The existence of a global fundamental solution for homogeneous Hormander operators via a global lifting method

We prove the existence of a global fundamental solution Gamma(x; y) (with pole x) for any Hormander operator L = sum_{i=1}^m X_i^2 on R^n which is delta_lambda-homogeneous of degree 2. Here homogeneity is meant with respect to a family of non-isotropic diagonal maps delta_lambda of the form delta_lambda(x) = (lambda^{sigma_1}x_1,...,lambda^{sigma_n}x_n), with 1 = sigma_1 <=... <= sigma_n. Due to a global lifting method for homogeneous operators proved by Folland [Comm.
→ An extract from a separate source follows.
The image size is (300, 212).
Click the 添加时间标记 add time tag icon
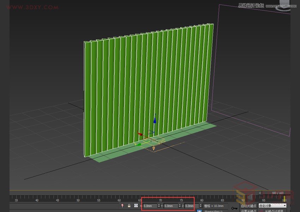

Partial Differential Equations 2 (1977) 161-207], there exists a Carnot group G and a polynomial surjective map pi: G -> R^n such that L is pi-related to a sub-Laplacian L_G on G. We show that it is always possible to perform a (global) change of variable on G such that the lifting map pi becomes the projection of G=R^n x R^p onto R^n. We prove that an integration argument over the (non-compact) fibers of pi provides a fundamental solution for L. Indeed, if Gamma_G(x, x'; y, y') (x, y are elements of R^n ; x' , y' are elements of R^p) is the fundamental solution of L_G, we show that Gamma_G(x, 0; y, y') is always integrable with respect to y' in R^p , and its y'-integral is a fundamental solution for L.